[Entries shown Boundary: Start]

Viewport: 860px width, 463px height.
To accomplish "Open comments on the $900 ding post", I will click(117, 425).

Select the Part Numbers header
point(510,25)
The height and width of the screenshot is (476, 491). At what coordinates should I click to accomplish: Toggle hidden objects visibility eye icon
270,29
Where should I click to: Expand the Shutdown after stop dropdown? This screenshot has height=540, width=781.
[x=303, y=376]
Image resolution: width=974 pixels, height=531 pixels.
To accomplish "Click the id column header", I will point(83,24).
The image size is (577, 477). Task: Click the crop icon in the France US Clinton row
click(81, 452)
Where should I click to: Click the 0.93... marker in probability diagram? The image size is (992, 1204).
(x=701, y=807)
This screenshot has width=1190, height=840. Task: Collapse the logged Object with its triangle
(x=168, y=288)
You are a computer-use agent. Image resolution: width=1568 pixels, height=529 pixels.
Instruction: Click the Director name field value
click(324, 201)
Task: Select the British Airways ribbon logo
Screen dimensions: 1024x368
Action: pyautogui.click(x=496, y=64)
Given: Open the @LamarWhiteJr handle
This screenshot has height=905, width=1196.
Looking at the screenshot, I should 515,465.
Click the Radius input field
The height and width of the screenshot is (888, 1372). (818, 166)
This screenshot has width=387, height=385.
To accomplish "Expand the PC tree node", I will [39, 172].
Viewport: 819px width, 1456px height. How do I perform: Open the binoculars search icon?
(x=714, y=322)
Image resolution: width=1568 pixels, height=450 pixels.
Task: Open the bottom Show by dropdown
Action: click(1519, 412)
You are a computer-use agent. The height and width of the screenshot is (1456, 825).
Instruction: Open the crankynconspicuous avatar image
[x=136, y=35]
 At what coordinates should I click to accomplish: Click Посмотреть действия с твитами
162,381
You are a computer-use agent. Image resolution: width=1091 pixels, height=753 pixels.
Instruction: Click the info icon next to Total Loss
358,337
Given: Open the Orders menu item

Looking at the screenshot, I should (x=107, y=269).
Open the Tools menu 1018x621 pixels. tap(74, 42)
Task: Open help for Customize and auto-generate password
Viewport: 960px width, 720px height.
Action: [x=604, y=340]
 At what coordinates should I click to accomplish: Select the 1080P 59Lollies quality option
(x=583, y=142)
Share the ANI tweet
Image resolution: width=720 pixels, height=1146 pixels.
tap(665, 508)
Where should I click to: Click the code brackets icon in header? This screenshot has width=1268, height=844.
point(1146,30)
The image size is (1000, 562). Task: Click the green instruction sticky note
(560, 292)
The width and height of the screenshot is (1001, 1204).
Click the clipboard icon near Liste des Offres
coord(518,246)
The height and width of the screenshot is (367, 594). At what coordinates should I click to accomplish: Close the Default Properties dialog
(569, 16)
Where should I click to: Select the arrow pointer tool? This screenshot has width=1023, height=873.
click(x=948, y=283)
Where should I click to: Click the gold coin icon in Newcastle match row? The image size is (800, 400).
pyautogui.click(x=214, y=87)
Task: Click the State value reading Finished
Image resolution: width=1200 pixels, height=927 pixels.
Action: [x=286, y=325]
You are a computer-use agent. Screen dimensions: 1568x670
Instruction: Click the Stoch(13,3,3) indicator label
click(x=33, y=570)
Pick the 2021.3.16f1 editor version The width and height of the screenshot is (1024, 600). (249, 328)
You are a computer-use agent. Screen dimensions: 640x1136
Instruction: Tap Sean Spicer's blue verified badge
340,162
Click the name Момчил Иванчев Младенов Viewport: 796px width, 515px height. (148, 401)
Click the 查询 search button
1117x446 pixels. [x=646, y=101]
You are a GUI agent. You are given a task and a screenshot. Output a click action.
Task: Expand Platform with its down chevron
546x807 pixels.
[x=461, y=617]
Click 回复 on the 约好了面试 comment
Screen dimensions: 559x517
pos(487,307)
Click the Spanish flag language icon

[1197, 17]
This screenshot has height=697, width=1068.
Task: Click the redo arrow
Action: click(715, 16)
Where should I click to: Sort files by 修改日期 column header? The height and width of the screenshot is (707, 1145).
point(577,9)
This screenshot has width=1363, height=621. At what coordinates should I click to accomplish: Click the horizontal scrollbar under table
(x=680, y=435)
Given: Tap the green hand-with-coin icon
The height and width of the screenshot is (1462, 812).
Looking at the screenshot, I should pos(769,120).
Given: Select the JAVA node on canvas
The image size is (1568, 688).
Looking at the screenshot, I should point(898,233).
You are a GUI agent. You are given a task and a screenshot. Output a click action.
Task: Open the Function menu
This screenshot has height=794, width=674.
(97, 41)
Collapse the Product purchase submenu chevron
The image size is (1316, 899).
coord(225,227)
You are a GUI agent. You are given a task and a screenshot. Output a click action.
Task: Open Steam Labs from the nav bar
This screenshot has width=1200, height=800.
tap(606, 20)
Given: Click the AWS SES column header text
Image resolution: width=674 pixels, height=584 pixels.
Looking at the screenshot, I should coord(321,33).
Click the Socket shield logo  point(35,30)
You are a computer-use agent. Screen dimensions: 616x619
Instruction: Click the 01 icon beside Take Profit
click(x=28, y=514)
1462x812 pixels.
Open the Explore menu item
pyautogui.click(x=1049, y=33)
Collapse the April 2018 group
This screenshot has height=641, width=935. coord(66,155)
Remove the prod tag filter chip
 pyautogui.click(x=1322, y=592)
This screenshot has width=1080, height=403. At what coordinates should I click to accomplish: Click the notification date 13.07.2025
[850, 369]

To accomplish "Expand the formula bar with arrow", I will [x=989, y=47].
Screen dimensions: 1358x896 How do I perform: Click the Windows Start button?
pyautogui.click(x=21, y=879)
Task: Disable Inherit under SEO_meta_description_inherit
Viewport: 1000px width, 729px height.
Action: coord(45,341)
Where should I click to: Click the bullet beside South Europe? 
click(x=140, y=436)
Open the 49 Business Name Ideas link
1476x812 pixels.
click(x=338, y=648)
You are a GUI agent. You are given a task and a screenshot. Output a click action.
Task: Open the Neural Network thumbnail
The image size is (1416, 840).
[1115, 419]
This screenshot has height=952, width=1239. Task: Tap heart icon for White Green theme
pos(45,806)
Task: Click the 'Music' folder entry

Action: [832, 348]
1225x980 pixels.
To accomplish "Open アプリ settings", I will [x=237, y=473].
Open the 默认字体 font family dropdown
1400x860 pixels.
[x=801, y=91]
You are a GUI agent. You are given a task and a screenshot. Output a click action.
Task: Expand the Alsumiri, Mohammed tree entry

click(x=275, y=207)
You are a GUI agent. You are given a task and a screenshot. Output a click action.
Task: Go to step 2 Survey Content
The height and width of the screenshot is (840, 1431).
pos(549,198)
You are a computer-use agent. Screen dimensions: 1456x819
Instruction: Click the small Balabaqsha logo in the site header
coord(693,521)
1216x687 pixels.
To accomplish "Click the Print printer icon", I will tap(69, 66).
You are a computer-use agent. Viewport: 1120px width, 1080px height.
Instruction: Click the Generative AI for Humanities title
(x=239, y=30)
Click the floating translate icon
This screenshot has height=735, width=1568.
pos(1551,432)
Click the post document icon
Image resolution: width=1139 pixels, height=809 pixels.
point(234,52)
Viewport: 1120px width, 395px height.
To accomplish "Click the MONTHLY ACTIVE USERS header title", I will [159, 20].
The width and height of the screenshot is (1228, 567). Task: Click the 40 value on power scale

[Entries shown Boundary: End]

What the task requires:
Pull every line that holds the string "computer" out of the records.

Your response:
You are a computer-use agent. Image resolution: width=1568 pixels, height=529 pixels.
You are a computer-use agent. The height and width of the screenshot is (1456, 825).
You are a computer-use agent. Image resolution: width=1091 pixels, height=753 pixels.
You are a computer-use agent. Screen dimensions: 1568x670
You are a computer-use agent. Screen dimensions: 640x1136
You are a computer-use agent. Screen dimensions: 616x619
You are a computer-use agent. Screen dimensions: 1456x819
You are a computer-use agent. Viewport: 1120px width, 1080px height.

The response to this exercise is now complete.